Dai ninnoli ricavati dalle zanne d’elefante che adornavano le mense dei sovrani seicenteschi, all’uranio che armava le bombe atomiche esplose su Hiroshima e Nagasaki nell’agosto del 1945, le ricchezze dell’Africa sono state asservite alle mire dei potenti della Terra. Oggi i protagonisti sono diversi; alle potenze d’Occidente è subentrata la Cina; i re d’Europa sono stati rimpiazzati da governanti africani, talora altrettanto bramosi di ricchezza, in altri casi genuinamente interessati al benessere delle proprie nazioni. In ogni caso, la caccia alle risorse naturali dell’Africa continua.
Molte altre cose sono cambiate, oltre ai personaggi che animano il proscenio. In primo luogo è diffusa e crescente la consapevolezza che il patrimonio naturale non è inesauribile, bensì è limitato e va preservato e difeso. Tanto più oggi che il mutamento climatico sta facendo sentire assai più che altrove il proprio impatto sulla vita quotidiana di molte regioni del continente. A immagine della mobilitazione avviata dall’esempio dell’adolescente svedese Greta Thunberg, movimenti giovanili cominciano a manifestare la propria presenza nelle piazze delle maggiori capitali africane.
E prima ancora della recente comparsa dei «Fridays for Future», gli attivisti ambientali avevano mosso all’azione le comunità locali, spesso con grave rischio personale. In Sud Africa per esempio si sono opposti ad attività minerarie dall’impatto catastrofico sulle attività agro-pastorali dei contadini locali, subendo minacce ed arbitri da parte delle forze di sicurezza (si veda il rapporto della ong Human Rights Watch).
In Kenya è attiva da anni la mobilitazione contro il gigantesco progetto LAPSSET, il corridoio Lamu Port-South Sudan-Ethiopia Transport. Si tratta del più grande progetto infra-strutturale dell’Africa centro-orientale, da realizzarsi interamente con capitali cinesi. Il suo scopo è quello di portare fino al mare il greggio del Sud Sudan – estratto da compagnie petrolifere cinesi – rendendosi autonomi dal Sudan, Paese attraverso il quale il petrolio è costretto attualmente a transitare. Il terminale marino del corridoio dovrebbe essere costituito da un megaporto per le superpetroliere, con ben 32 moli, tre aeroporti internazionali, collegamenti stradali e ferroviari e tre «resort» turistici.

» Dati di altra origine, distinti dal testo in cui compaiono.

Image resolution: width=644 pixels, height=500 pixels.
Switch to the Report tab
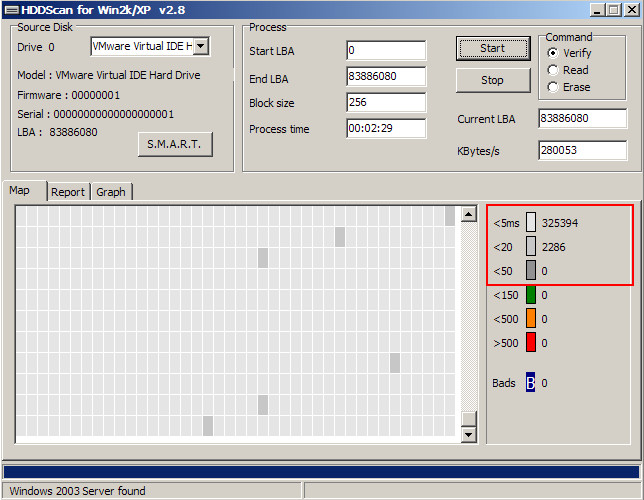point(68,192)
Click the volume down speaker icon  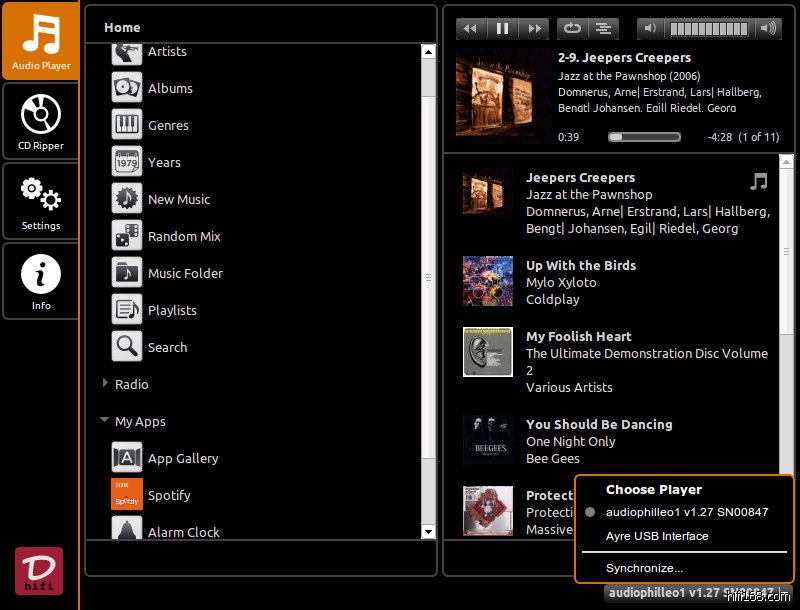(650, 29)
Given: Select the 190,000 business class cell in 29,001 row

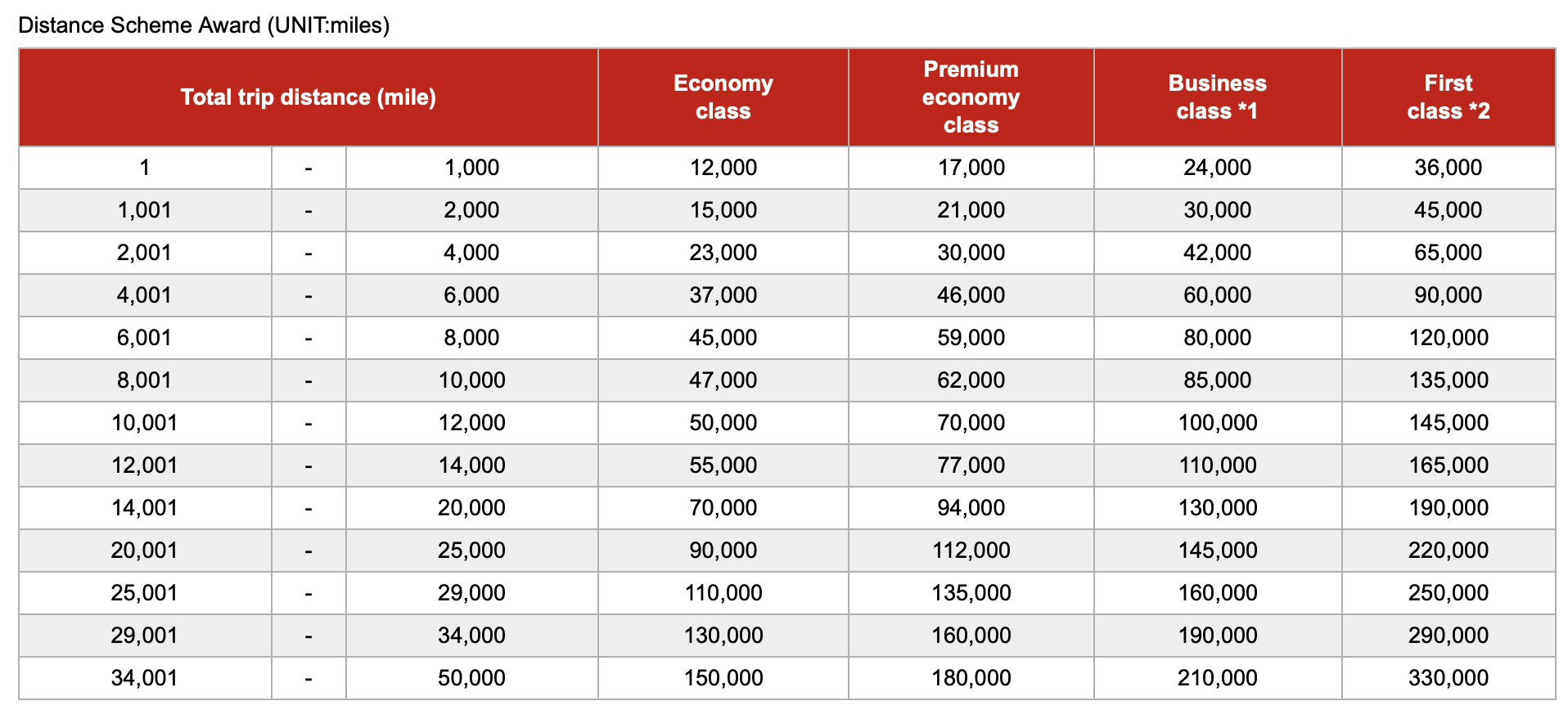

Le associazioni ecologiste, pron-tamente perseguitate dal governo keniano, sostengono che l’impatto della sua realizzazione sarebbe devastante per l’aria, le acque oceaniche, le attività agricole e di pesca. In luglio hanno registrato un’importante successo quando il Tribunale nazionale ambientale del Kenya ha revocato la licenza di costruzione della centrale a carbone che dovrebbe sorgere a Lamu per fornire energia all’intero progetto. Ma il resto dei lavori continua, così come le proteste e con esse le minacce, gli arresti, le detenzioni, le proibizioni di organizza-re manifestazioni pubbliche.
Nel frattempo il governo del Kenya, già attivamente impegnato a onorare i patti con la Cina per il terminale petrolifero di Lamu, è schierato su un altro «fronte petrolifero» con la vicina Somalia. Oggetto della contesa sono i giacimenti off-shore che entrambi i Paesi rivendicano. Il rinato governo somalo, sotto la presidenza di Mohammed Abdullahi «Farmajo», fa della questione una bandiera del ritrovato orgoglio nazionale; da parte sua il Kenya, che da sempre ambisce a un ruolo-guida in Africa orientale, non intende cedere. Un negoziato è aperto per ridefinire le frontiere marittime tra i due Paesi; il suo esito è incerto.
Non va dimenticato che la costa keniana è esposta alle incursioni di milizie fondamentaliste islamiche di matrice somala, le quali già in passato hanno compiuto attacchi e raid contro località turistiche. Il timore è che possano approfittare della rinnovata tensione per tornare in azione, alla stregua di quanto avviene nel nord del Mozambico. Lì l’entrata in scena di ambigue formazioni armate islamiste ha completamente bloccato i progetti di realizzazione di un altro grande terminale, in questo per il gas estratto dalle profondità marine.
Il contenzioso tra Kenya e Somalia ci ha portato al cuore dei conflitti per le risorse naturali dell’Africa centro-orientale. Due altre grandi questioni sono aperte. La prima riguarda l’ampia regione semidesertica che ha al suo centro il Lago Ciad, il settimo lago più grande del mondo ma fragile, perché poco profondo ed esposto a un clima inclemente. Alla sue acque attingono ben cinque Paesi: Ciad, Camerun, Niger e Nigeria. Un micidiale concorso di fattori ha contribuito negli ultimi anni a una riduzione vertiginosa del volume del lago. Il cambiamento climatico, con l’innalzamento della temperatura e il moltiplicarsi delle siccità; il conflitto innescato nel nord della Nigeria dalle milizie islamiche di Boko Haram; il collasso delle attività pastorali ed agricole in ragione delle avverse condizioni del clima.
Tutte queste crisi hanno provocato esodi massicci di popolazioni che dalle varie direttrici si sono riversate sulle sponde del lago, prosciugandolo ulteriormente. È una catastrofe di enormi proporzioni, molto complessa e di quasi impossibile gestione, periodicamente denunciata e subito dopo dimenticata. Ha inasprito la tradizionale contesa tra allevatori e coltivatori per l’uso delle terre, che sono sempre più arse, dovendo al contempo sostenere un numero crescente di individui. Le tensioni sono esplose in conflitti armati, che si accendono e si spengono come una vera e propria guerra a bassa intensità.
Di tutte, la più minacciosa questione è quella legata al controllo delle acque del Nilo. Sette anni fa l’Etiopia avviò la costruzione della ciclopica diga chiamata GERD, ovvero Grand Ethiopian Renaissance Dam, la Diga del Grande Rinascimento Etiopico. Il suo scopo è produrre una enorme quantità di energia elettrica destinata a sostenere lo sviluppo del Paese, nonché irrigare la regione limitrofa. L’Egitto, la cui sussistenza è strettamente legata all’acqua del Nilo, arrivò a minacciare la guerra contro la diga. Da allora i leader di entrambi i Paesi sono cambiati, quello etiopico è stato di recente insignito del Nobel per la Pace. Ma un accordo non si trova. L’ultimo incontro di negoziato, in settembre, si è concluso con un nulla di fatto. L’anno prossimo l’impianto dovrebbe cominciare a entrare parzialmente in funzione. La tensione cresce.